■ **REQUIRED ACTION**:
Each line from the start of the data below through the one containing "Task: Open the heart lock badge icon" must be reproduced exactly.

+++ DATA RECORDS

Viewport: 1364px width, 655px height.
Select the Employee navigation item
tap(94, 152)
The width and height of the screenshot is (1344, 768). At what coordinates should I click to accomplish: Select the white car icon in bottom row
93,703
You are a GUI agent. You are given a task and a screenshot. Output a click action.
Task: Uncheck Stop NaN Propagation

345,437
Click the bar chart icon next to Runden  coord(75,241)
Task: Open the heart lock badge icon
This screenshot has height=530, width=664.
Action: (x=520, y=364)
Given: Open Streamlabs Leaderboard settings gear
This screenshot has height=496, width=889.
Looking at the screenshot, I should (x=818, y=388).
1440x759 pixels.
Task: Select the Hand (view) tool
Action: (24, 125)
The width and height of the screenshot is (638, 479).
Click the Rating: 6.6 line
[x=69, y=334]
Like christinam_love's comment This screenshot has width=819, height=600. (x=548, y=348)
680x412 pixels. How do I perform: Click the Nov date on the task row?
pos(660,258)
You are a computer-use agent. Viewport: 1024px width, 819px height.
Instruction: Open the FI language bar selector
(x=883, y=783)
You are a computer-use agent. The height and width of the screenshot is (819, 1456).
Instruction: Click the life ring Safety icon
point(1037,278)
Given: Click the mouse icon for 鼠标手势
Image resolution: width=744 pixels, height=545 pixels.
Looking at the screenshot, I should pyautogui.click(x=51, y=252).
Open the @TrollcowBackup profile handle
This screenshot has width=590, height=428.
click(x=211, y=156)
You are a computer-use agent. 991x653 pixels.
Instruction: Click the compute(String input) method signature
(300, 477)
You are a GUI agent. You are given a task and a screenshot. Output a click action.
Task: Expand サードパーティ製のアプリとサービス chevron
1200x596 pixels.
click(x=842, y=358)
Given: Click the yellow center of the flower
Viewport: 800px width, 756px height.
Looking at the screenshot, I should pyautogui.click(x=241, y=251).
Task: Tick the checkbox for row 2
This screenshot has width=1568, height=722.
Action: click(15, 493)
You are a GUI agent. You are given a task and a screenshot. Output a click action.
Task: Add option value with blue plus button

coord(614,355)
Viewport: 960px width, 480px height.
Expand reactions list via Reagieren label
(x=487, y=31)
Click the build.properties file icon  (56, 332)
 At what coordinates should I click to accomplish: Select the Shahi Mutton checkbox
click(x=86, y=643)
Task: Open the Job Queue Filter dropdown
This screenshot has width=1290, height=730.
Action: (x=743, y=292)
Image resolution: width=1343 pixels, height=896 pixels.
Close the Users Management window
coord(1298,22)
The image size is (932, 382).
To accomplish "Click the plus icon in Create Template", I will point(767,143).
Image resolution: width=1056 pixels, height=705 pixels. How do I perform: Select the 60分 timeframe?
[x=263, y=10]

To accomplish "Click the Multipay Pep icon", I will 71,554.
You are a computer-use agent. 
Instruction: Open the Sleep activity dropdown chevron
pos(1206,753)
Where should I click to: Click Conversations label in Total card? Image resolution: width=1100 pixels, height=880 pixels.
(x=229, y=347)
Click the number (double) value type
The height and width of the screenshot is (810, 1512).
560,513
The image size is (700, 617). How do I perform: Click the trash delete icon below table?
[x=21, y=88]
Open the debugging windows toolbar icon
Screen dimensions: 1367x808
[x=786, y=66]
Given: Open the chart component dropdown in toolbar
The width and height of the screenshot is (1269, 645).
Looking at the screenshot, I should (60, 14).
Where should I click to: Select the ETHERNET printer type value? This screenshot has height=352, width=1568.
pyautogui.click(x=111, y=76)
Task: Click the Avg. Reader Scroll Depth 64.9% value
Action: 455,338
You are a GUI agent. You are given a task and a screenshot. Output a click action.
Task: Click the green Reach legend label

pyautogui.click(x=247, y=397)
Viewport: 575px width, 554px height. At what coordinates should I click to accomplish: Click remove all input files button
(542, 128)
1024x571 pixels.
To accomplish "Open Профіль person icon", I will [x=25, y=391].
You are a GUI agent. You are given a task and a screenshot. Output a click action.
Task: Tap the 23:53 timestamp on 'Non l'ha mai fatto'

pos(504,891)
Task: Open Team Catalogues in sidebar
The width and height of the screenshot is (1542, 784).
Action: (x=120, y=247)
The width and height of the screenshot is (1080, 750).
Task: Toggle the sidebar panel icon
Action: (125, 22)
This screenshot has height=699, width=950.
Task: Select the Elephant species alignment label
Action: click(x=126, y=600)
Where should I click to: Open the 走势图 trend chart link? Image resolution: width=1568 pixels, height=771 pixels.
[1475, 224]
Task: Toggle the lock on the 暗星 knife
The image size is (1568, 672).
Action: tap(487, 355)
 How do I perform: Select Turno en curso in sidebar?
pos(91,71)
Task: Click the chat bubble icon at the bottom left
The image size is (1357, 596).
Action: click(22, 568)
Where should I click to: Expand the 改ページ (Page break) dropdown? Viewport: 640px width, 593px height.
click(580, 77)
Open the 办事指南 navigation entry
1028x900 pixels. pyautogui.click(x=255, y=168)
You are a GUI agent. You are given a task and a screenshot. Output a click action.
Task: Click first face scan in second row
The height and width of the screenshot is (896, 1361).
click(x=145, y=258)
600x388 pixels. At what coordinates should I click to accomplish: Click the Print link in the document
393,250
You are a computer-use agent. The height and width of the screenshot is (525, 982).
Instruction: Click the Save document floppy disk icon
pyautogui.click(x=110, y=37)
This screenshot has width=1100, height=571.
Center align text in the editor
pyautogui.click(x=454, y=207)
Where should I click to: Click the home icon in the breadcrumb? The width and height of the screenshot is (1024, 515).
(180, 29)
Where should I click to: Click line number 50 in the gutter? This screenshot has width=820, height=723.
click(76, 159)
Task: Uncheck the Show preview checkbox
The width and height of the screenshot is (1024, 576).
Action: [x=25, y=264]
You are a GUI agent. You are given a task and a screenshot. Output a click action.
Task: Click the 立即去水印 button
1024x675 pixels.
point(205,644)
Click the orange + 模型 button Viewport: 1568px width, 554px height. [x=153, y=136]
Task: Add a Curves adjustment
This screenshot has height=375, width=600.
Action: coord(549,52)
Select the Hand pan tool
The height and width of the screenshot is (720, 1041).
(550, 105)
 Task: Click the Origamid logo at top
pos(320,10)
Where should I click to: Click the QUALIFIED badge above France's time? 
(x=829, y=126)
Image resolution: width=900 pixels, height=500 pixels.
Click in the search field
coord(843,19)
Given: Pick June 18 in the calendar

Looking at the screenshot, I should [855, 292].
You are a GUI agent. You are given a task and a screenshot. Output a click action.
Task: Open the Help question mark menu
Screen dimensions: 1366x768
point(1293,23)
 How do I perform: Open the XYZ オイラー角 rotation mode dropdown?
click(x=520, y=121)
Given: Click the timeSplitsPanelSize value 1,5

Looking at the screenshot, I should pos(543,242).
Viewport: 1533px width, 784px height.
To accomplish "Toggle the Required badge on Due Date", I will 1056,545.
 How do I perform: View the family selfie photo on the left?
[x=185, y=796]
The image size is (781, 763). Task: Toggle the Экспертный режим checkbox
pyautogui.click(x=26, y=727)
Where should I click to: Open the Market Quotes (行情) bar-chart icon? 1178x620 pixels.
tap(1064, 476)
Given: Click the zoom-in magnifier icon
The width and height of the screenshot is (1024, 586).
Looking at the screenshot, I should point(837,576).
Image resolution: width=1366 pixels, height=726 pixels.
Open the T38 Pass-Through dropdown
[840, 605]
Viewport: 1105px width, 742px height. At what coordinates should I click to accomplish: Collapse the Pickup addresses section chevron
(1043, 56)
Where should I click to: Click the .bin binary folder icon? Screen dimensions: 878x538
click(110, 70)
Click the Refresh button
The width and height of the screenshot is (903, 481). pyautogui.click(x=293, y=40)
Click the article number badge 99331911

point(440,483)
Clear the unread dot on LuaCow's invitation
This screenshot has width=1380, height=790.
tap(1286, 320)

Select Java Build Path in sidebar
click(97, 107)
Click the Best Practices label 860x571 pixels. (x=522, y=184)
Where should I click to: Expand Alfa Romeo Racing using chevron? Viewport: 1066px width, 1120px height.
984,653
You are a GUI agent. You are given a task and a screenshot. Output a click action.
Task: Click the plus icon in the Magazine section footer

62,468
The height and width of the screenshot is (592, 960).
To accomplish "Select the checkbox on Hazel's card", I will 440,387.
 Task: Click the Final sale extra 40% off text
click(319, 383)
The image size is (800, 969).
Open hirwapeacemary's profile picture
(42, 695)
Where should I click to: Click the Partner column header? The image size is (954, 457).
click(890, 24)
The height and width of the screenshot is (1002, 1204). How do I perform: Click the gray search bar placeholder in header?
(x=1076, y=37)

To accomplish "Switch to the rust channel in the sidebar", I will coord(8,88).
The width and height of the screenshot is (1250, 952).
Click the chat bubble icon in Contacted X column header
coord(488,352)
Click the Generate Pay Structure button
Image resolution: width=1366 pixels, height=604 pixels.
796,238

++++++

■ **RESPONSE BOX**:
Viewport: 1364px width, 655px height.
Select the Employee navigation item
tap(94, 152)
The width and height of the screenshot is (1344, 768). At what coordinates should I click to accomplish: Select the white car icon in bottom row
93,703
You are a GUI agent. You are given a task and a screenshot. Output a click action.
Task: Uncheck Stop NaN Propagation

345,437
Click the bar chart icon next to Runden  coord(75,241)
Task: Open the heart lock badge icon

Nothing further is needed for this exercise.